### TASK INSTRUCTIONS
The part to set down runs from the first line of the data below through the line with "Task: Switch to", inclusive; write it exactly and leave out the pictures.

Collected data entries

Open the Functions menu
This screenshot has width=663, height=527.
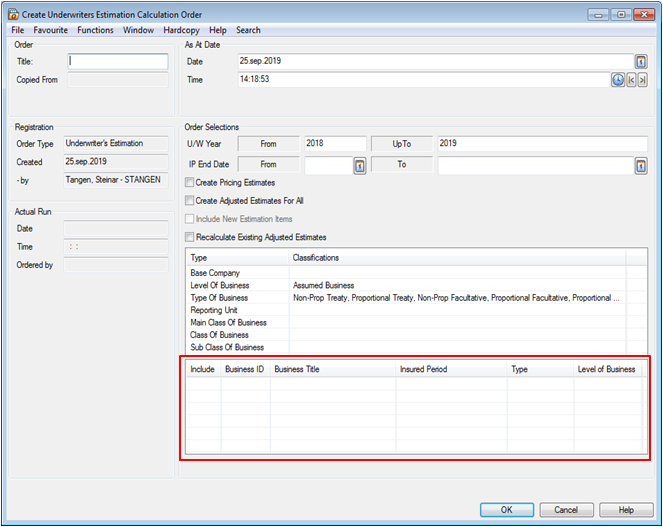point(95,30)
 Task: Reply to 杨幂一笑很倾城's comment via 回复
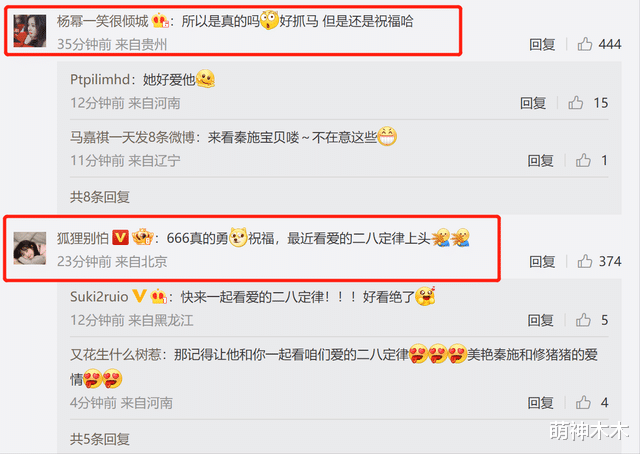542,44
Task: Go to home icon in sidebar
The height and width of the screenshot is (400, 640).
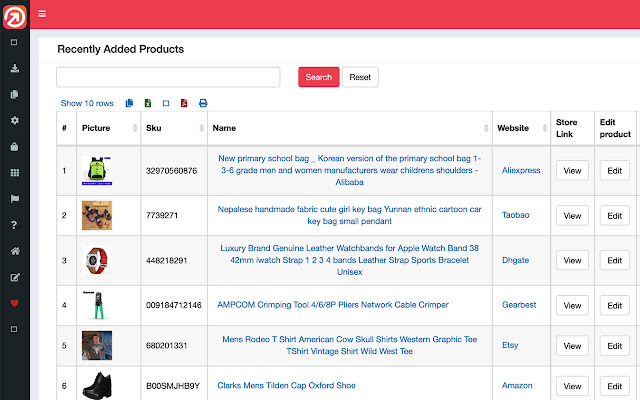Action: 14,251
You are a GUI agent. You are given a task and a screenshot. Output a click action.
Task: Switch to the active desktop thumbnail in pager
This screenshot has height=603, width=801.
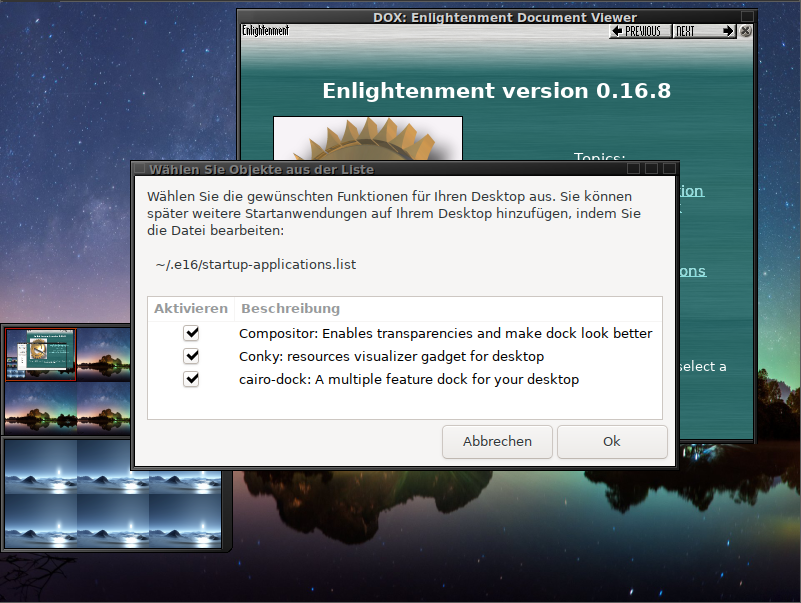(40, 354)
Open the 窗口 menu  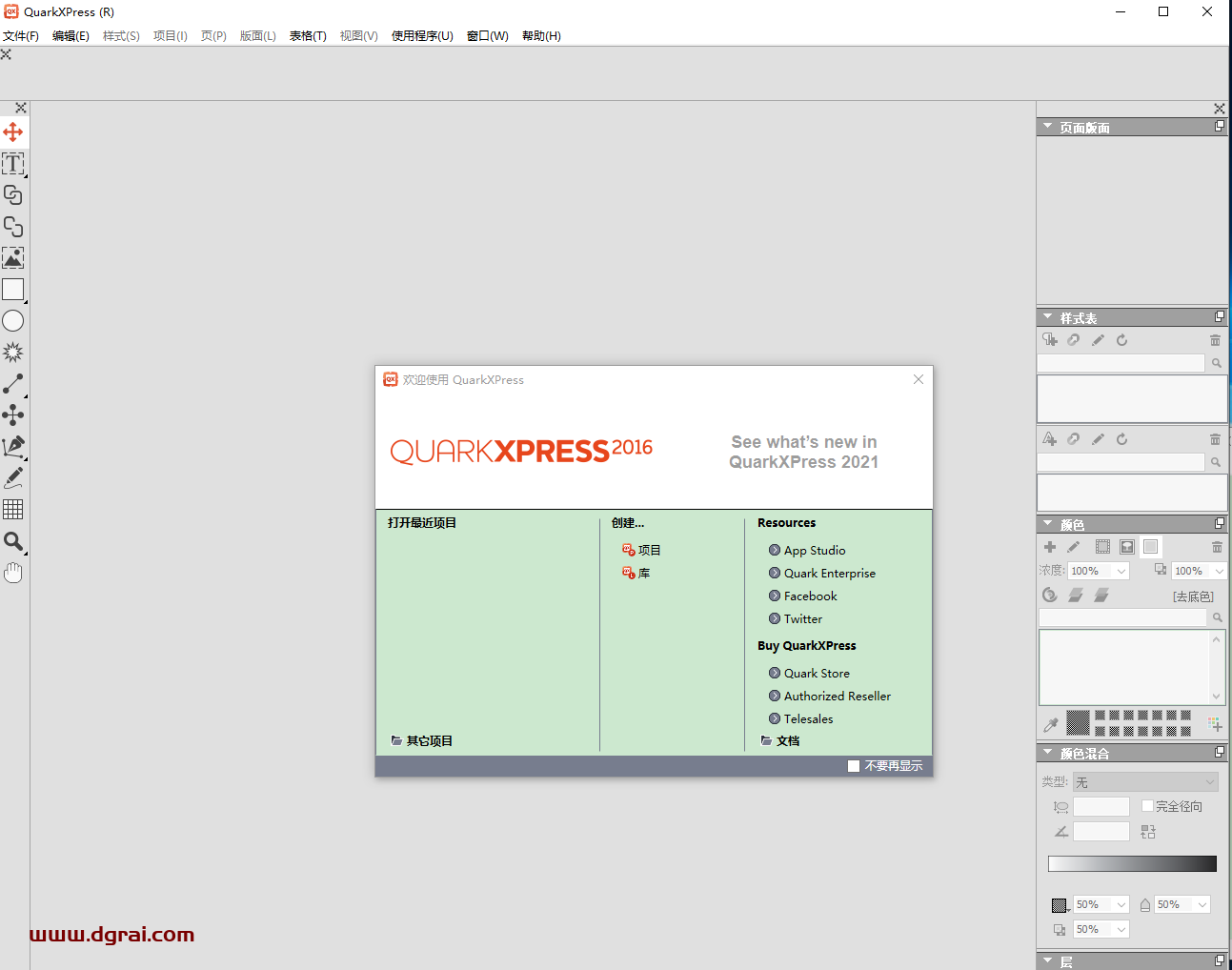tap(487, 35)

### RESPONSE BOX
Open the Functions menu
This screenshot has width=663, height=527.
point(95,30)
 Task: Reply to 杨幂一笑很倾城's comment via 回复
542,44
Task: Go to home icon in sidebar
The height and width of the screenshot is (400, 640).
Action: 14,251
You are a GUI agent. You are given a task and a screenshot. Output a click action.
Task: Switch to the active desktop thumbnail in pager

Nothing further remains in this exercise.